EditorAmbhini Aishwarya
Published 09/21/2023, 02:17 AM
© Reuters.

Sai Silks (Kalamandir), a Hyderabad-based company, experienced a lukewarm response on its initial public offering (IPO) that launched on Wednesday. The firm aimed to raise Rs 1,201 crore ($16.3 million), but only 7% of the shares were subscribed on the first day.

The company offered about 3.85 crore shares for sale, yet bids were received for just over 26 lakh shares. The IPO was priced at Rs 210-222 per share, and investors had the chance to bid for a minimum of 67 equity shares. The retail individual investor category saw a subscription of 12%, while non-institutional investors subscribed by merely 3%.
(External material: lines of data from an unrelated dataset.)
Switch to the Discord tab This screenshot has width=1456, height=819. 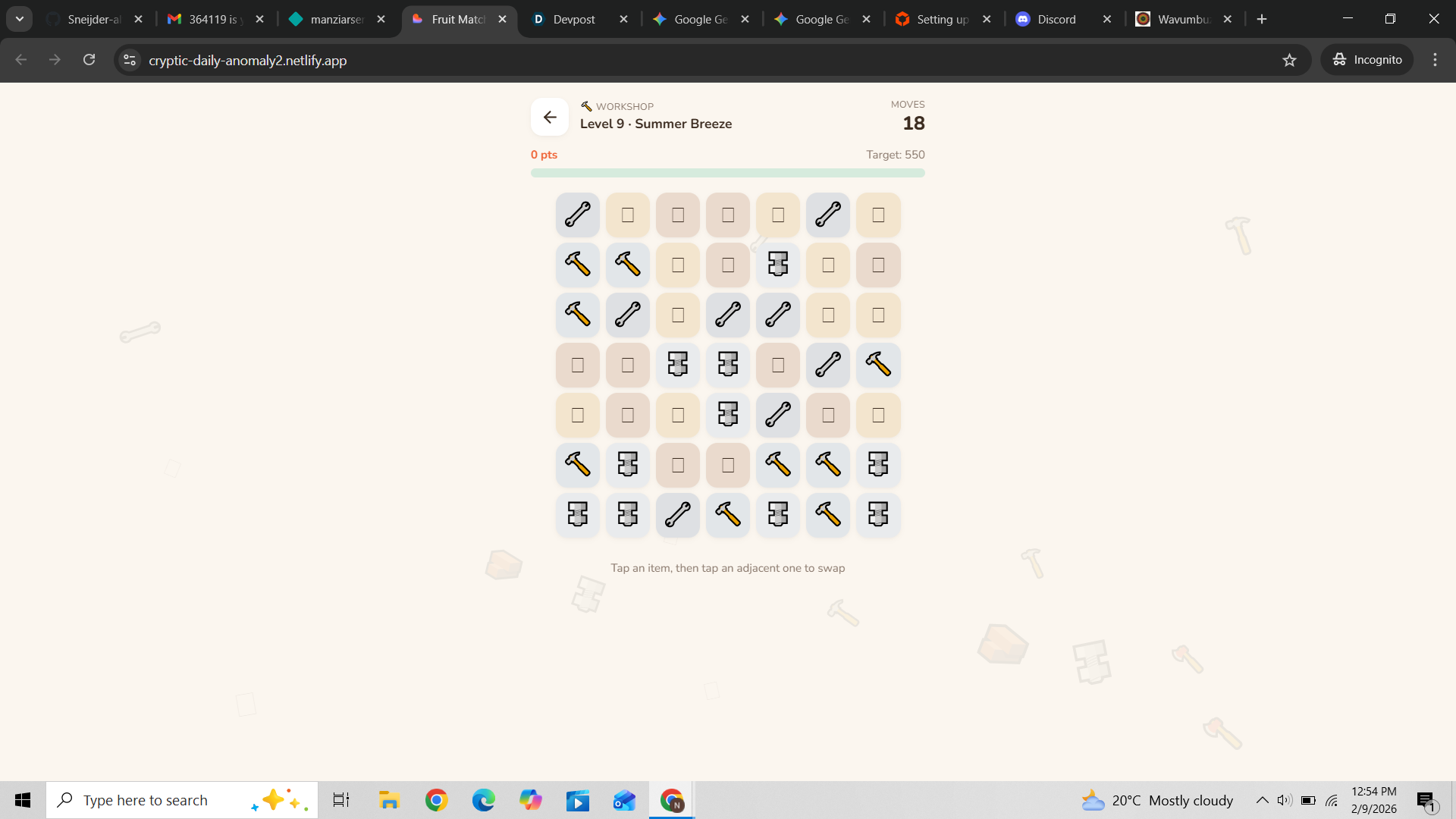click(x=1056, y=19)
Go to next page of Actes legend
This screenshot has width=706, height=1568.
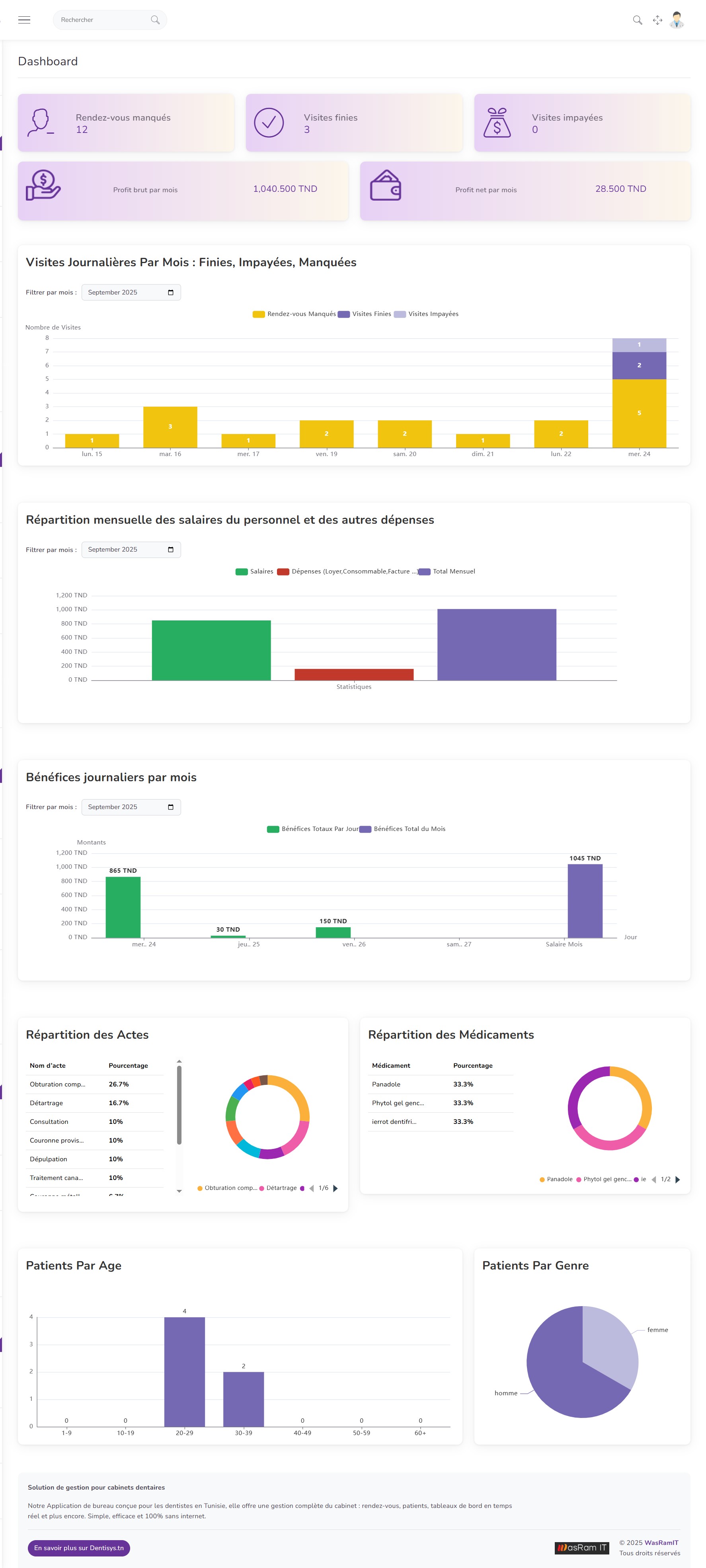[x=335, y=1188]
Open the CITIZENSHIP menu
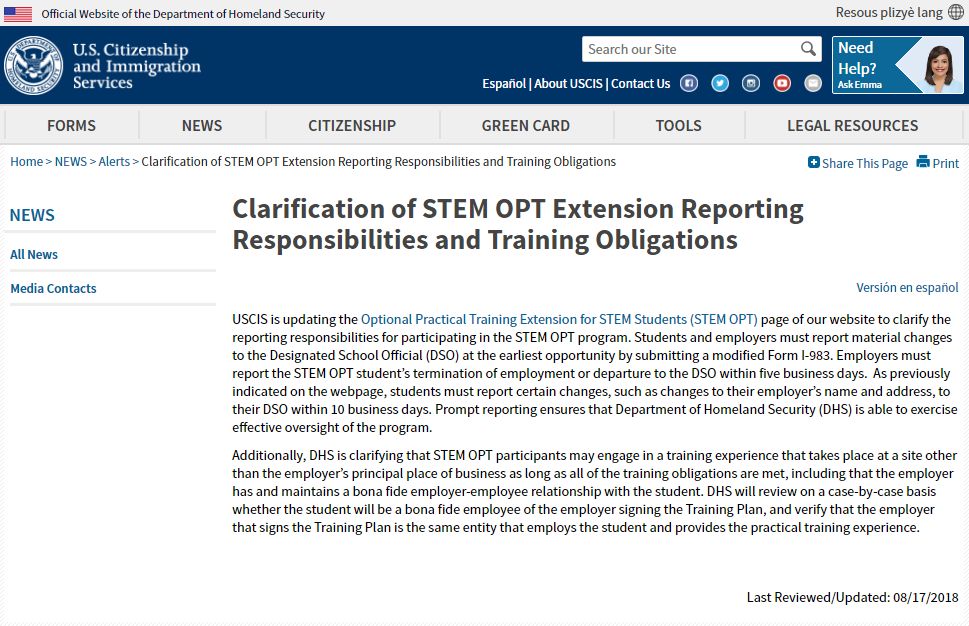 (x=352, y=125)
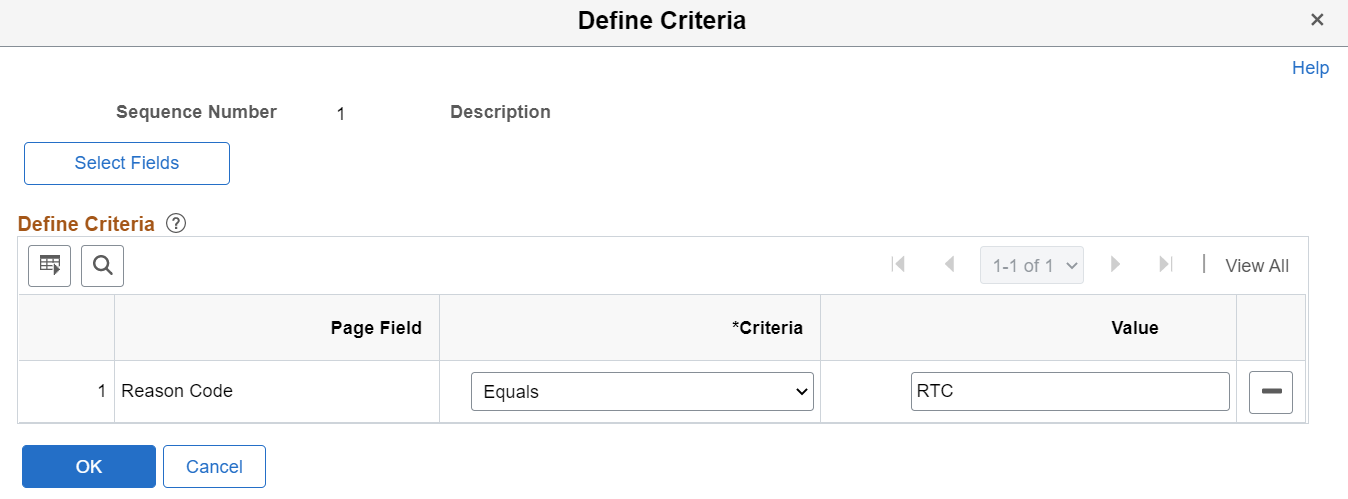Delete the Reason Code row with minus button
This screenshot has width=1348, height=499.
coord(1271,392)
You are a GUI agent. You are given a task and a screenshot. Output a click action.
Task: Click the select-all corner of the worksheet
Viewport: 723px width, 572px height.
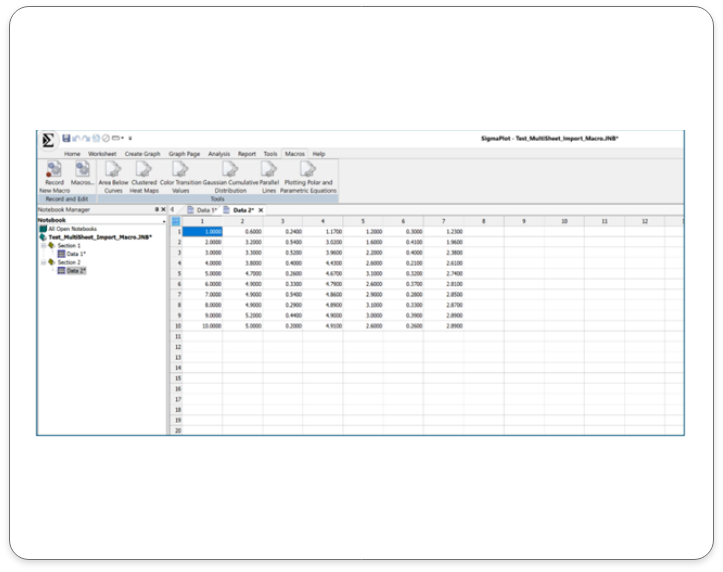click(176, 221)
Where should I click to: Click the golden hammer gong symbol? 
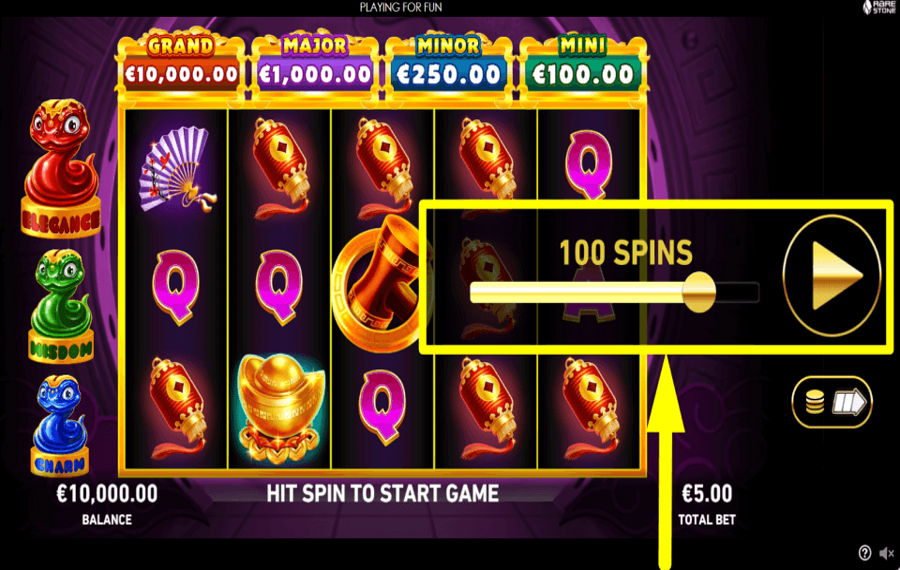pyautogui.click(x=378, y=282)
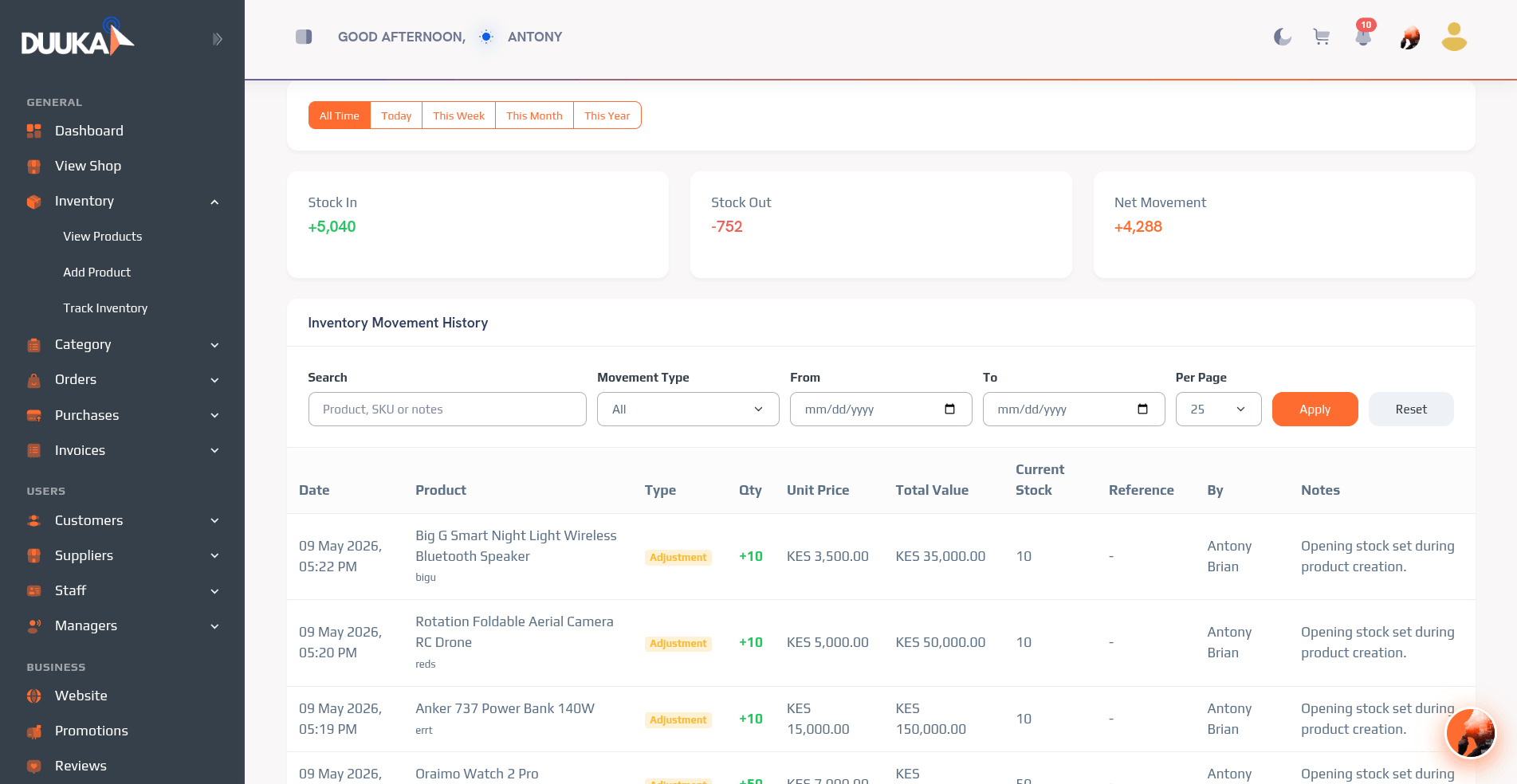Select the This Week filter tab
The height and width of the screenshot is (784, 1517).
[458, 116]
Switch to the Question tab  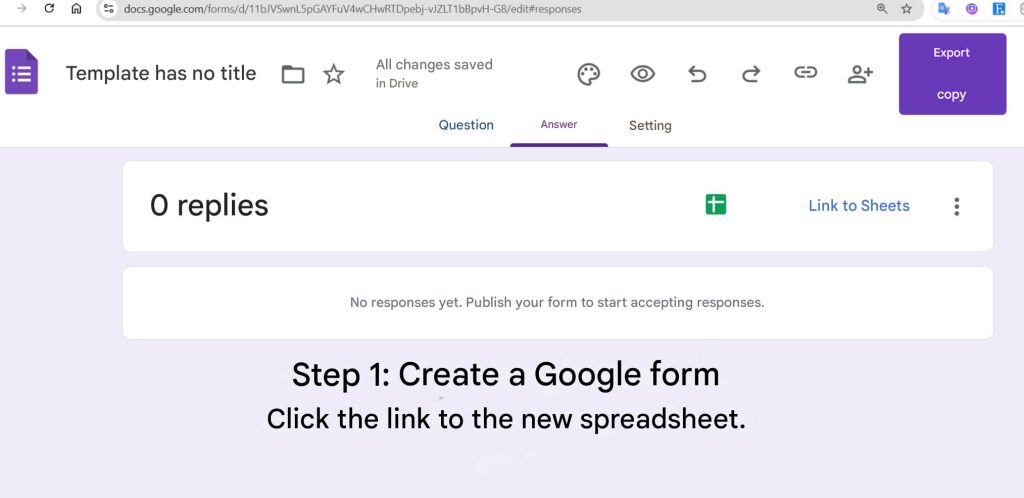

The IPO comprises a fresh issue of up to Rs 600 crore and an offer for sale of up to 2.70 crore shares by the promoter's group. Prior to the IPO launch, Sai Silks raised over Rs 360 crore from anchor investors such as Societe Generale (OTC:SCGLY), Citigroup (NYSE:C) Global Markets Mauritius, HSBC, BNP Paribas (OTC:BNPQY) Arbitrage, SBI Mutual Fund, ICICI Prudential Mutual Fund, Whiteoak Capital, Eastspring Investments India, HDFC Mutual Fund, Kotak Mahindra Trustee, Aditya Birla Sun Life Trustee, Abakkus Growth Fund, and Mirae Asset India.

Sai Silks was founded in 2005 by Prasad Chalavadi, a techie-turned-entrepreneur. The company operates four store formats: Kalamandir, VaraMahalakshmi Silks, Mandir, and KLM Fashion Mall. The proceeds from the IPO are planned to be used to expand operations and repay debts. Specifically, the company intends to set up new stores costing Rs 125.08 crore and two warehouses costing Rs 25.4 crore. Furthermore, it will allocate Rs 280.07 crore towards working capital requirements and repay its Rs 50 crore debt.

Motilal Oswal Investment Advisors, HDFC Bank, and Nuvama Wealth Management are managing the IPO. Upon successful completion of the IPO, the equity shares of Sai Silks will be listed on the BSE and NSE.